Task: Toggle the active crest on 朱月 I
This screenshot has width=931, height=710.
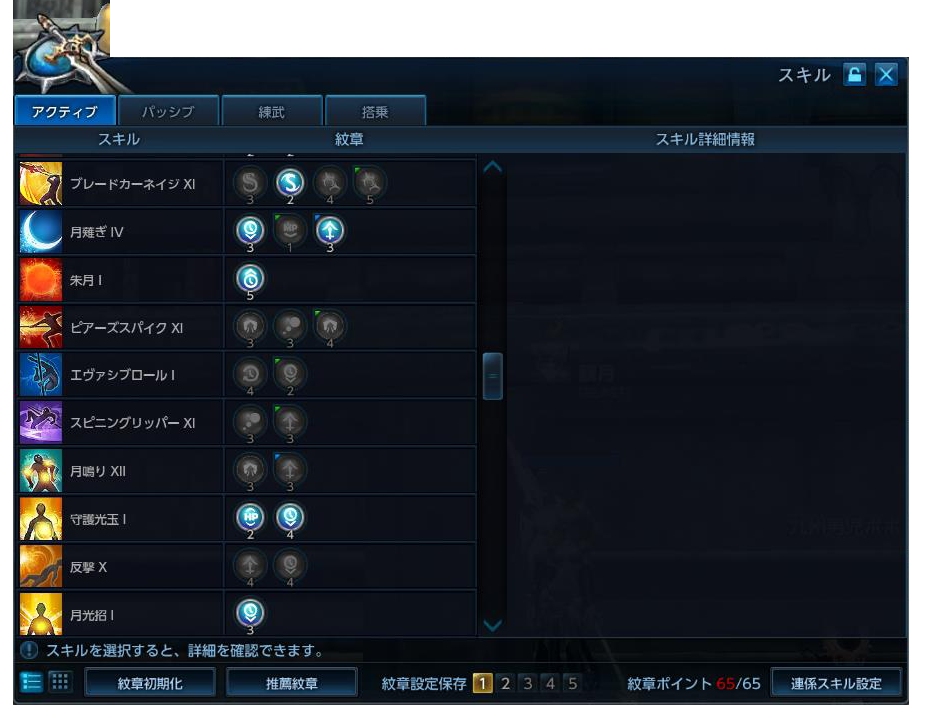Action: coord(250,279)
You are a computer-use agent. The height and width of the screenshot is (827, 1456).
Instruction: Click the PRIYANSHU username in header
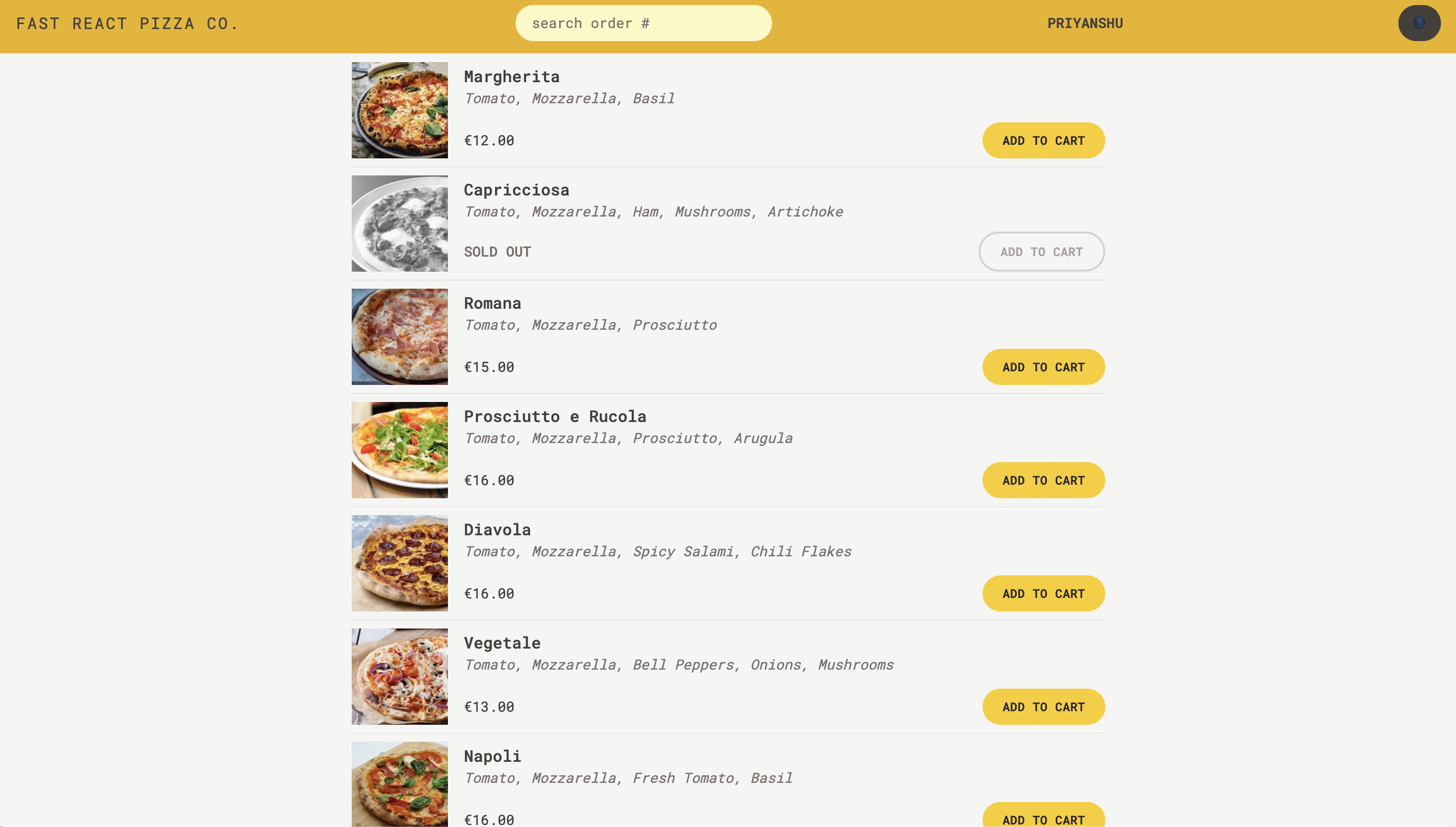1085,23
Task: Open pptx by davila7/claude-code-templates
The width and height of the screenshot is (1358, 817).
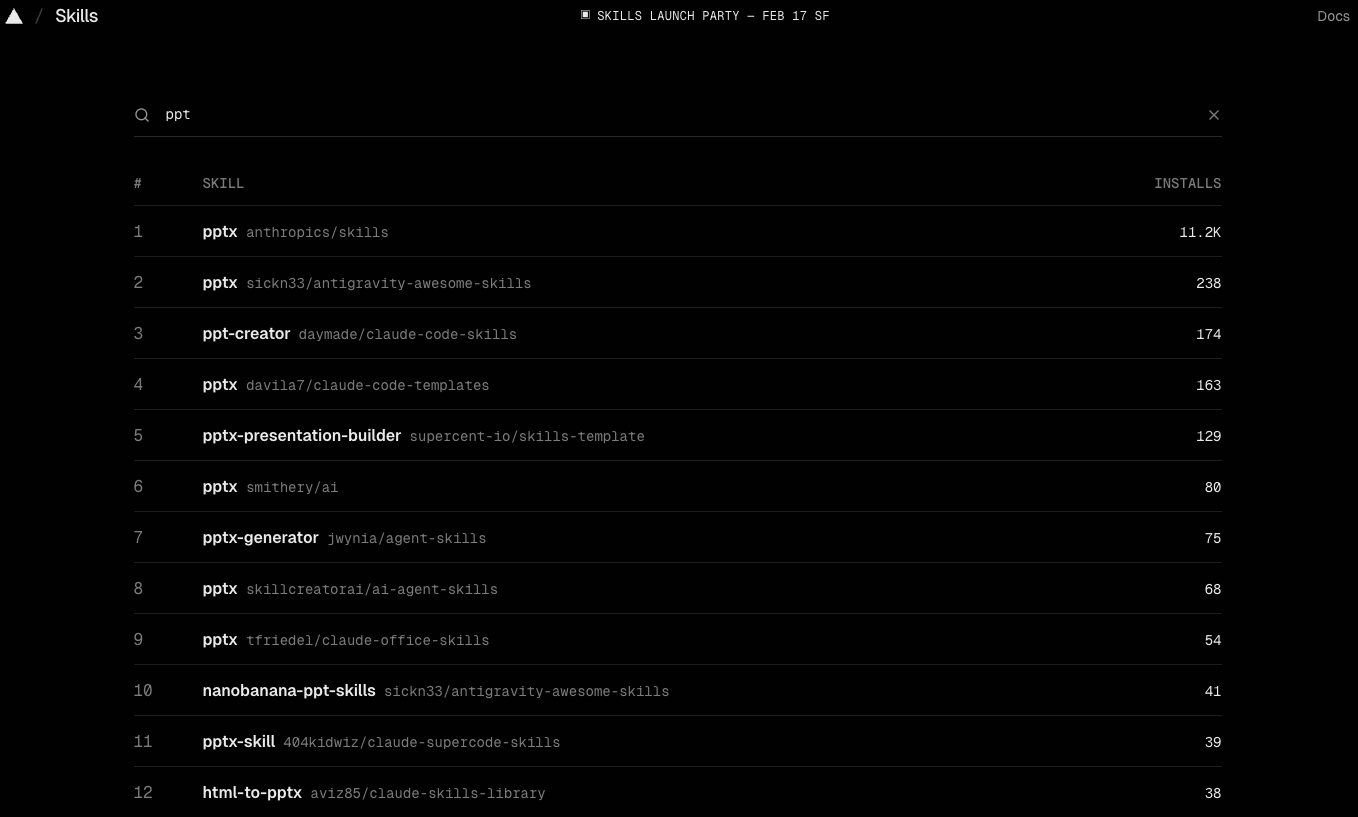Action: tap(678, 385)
· · · ·
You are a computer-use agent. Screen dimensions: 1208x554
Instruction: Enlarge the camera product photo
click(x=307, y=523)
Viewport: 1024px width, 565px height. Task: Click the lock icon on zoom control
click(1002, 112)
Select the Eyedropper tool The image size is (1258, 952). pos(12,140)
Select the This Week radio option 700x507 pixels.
· · · ·
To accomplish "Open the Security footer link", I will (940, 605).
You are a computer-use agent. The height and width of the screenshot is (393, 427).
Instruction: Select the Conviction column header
· · · ·
The answer should consist of every line from the listing above that includes the word "Select".

Final answer:
Select the Eyedropper tool The image size is (1258, 952). pos(12,140)
Select the This Week radio option 700x507 pixels.
Instruction: Select the Conviction column header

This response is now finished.